-- begin Excerpted data --
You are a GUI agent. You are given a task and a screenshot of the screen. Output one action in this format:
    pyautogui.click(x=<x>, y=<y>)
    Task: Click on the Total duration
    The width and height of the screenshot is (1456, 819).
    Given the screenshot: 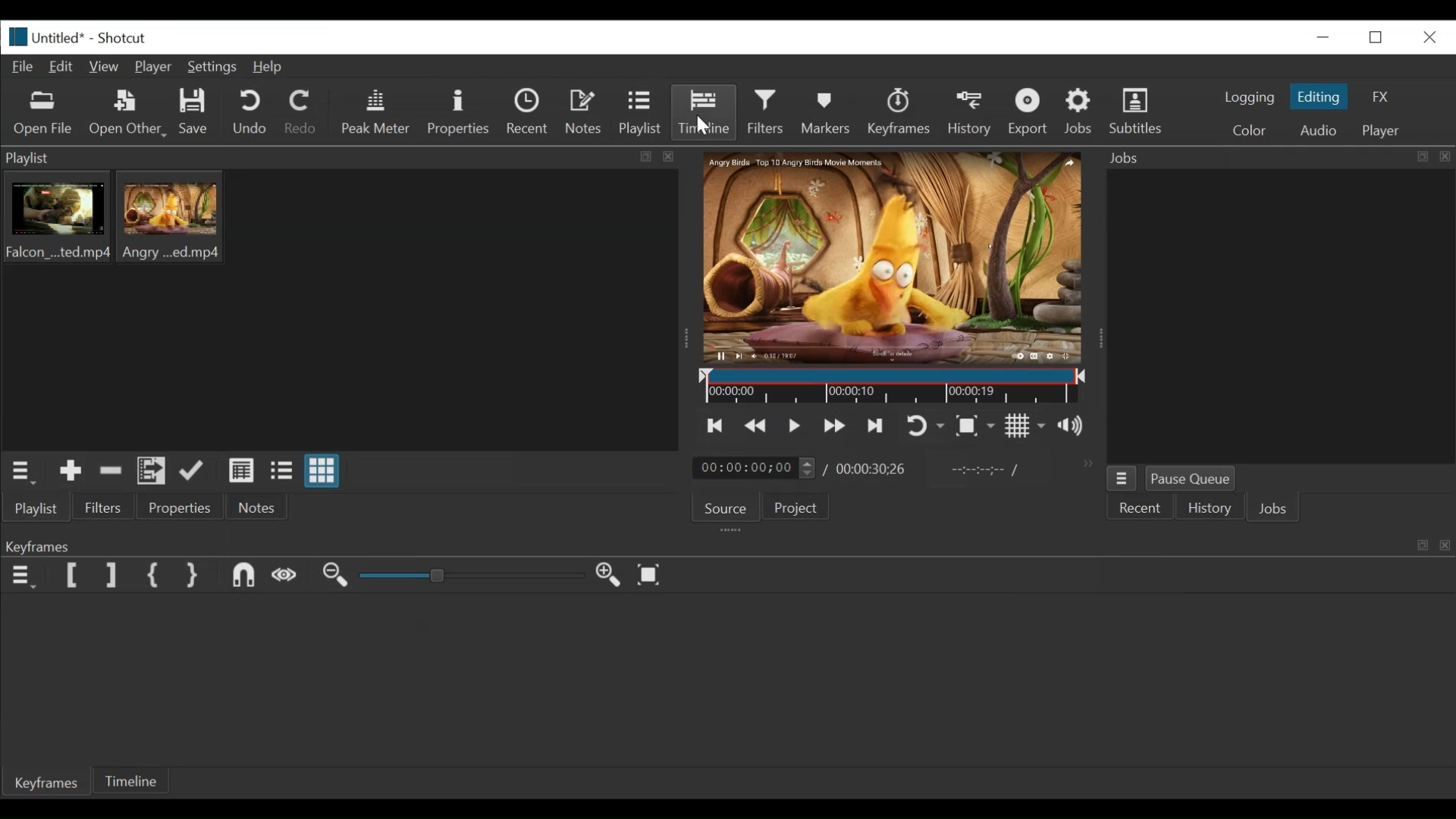 What is the action you would take?
    pyautogui.click(x=876, y=468)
-- end Excerpted data --
What you need to do
Lay out the lines from the first one through the line containing "The width and", inclusive, as a JSON list of strings with one string per line and blank lines left out.

Worked answer
[
  "You are a GUI agent. You are given a task and a screenshot of the screen. Output one action in this format:",
  "    pyautogui.click(x=<x>, y=<y>)",
  "    Task: Click on the Total duration",
  "    The width and height of the screenshot is (1456, 819)."
]